Stored data:
::::
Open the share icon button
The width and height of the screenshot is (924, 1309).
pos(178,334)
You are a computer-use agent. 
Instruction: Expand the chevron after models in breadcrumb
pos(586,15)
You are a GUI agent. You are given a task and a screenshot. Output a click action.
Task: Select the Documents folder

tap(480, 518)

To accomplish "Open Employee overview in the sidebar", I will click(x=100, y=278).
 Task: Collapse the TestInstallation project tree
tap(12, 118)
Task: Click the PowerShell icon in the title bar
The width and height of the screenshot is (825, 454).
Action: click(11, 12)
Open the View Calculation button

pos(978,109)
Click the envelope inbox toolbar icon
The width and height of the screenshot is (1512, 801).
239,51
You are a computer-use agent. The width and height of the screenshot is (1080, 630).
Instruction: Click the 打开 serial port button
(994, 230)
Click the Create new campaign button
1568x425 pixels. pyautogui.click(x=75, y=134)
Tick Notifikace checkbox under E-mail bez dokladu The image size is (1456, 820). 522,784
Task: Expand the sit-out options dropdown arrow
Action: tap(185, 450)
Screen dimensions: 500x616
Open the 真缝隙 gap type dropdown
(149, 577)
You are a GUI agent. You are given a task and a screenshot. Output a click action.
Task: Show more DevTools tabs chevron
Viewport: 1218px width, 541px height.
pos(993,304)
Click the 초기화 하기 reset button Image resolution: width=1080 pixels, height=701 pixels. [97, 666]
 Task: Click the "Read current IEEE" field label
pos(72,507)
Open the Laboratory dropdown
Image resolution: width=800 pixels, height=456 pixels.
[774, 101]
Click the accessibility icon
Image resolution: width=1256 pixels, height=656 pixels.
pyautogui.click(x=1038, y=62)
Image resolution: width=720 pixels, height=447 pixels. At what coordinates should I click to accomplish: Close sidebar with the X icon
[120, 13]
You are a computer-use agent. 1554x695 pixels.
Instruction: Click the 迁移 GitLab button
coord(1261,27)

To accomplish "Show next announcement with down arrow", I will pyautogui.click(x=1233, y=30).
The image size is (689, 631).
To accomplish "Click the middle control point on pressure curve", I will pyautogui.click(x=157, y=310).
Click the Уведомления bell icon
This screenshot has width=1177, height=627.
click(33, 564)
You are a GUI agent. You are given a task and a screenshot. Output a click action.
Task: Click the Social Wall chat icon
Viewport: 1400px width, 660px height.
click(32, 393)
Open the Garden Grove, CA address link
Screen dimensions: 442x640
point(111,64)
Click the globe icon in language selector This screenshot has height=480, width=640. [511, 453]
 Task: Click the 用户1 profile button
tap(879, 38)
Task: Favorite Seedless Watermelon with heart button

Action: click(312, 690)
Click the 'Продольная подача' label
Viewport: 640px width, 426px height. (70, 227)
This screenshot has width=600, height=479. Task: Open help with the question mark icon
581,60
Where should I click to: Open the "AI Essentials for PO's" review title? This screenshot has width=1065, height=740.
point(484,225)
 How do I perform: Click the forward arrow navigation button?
::::
» **What the task asks**: If a line in the entries holds the word "Show", count it. Report the total only.

» **Result of the exercise**: 2